FCC approves customer data privacy rules
The Federal Communications Commission has adopted rules that will force Internet Service Providers to ask customer permission before they use or share their personal data.
The new privacy rules are aimed at giving broadband customers “increased choice, transparency and security for their personal data”, the regulator claimed.
Providers of both fixed and mobile services will need to get customers to opt-in for use of data, including Web browsing history, app usage, health and financial information, children's information, geolocation information, and the content of online communications.
They will also be made to inform customers how this information is being used and if third parties are being given access to it.
Some data, such as email addresses or service tier information, will be deemed “non-sensitive”, meaning ISPs are free to use and share this unless customers choose to opt-out.
FCC chairman Tom Wheeler said: “Today, the Commission takes a significant step to safeguard consumer privacy in this time of rapid technological change, as we adopt rules that will allow consumers to choose how their Internet Service Provider (ISP) uses and shares their personal data. The bottom line is that it’s your data. How it’s used and shared should be your choice.

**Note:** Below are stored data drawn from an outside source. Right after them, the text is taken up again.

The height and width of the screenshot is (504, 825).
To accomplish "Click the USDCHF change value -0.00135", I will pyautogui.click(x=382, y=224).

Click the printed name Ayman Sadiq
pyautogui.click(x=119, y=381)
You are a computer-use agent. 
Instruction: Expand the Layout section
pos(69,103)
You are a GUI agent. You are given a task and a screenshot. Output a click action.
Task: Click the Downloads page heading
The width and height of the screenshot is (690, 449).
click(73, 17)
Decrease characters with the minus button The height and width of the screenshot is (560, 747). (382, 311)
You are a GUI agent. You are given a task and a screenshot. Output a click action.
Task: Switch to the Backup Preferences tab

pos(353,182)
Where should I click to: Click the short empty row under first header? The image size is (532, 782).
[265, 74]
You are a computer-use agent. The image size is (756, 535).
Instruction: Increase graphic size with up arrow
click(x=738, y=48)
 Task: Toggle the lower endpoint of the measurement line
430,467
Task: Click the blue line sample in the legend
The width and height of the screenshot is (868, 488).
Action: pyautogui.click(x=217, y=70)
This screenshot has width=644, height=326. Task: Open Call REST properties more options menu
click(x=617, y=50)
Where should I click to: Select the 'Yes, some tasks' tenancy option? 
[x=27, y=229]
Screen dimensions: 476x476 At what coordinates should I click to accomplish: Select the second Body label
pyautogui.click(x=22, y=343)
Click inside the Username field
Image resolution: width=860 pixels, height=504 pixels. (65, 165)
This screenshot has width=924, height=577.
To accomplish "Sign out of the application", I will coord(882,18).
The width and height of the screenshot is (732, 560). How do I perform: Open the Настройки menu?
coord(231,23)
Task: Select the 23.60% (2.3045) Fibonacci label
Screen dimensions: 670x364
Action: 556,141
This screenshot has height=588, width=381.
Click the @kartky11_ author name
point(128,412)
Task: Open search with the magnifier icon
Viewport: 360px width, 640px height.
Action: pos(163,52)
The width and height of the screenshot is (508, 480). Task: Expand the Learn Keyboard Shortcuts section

“Over the past six months, we’ve engaged with consumer and public interest groups, fixed and mobile ISPs, advertisers, app and software developers, academics, other government actors including the FTC, and individual consumers, to figure out the best approach. Based on the extensive feedback we’ve received, we crafted today’s rules to provide consumers increased choice, transparency and security online.”
The rules, which were voted in by 3-2 by the FCC board on Thursday (27 October) are a scaled back version of the FCC’s original proposals, but still met opposition from carriers.
One of the biggest criticisms from the industry is that the rules do not apply to OTT players. The scope has been limited to broadband service providers and other telecommunications carriers.
Joan Marsh, an AT&T senior vice president, said in a blog post that the FCC approach was “illogical,” adding that “consumers want their information protected based on the sensitivity of the information collected, not the entity collecting it.”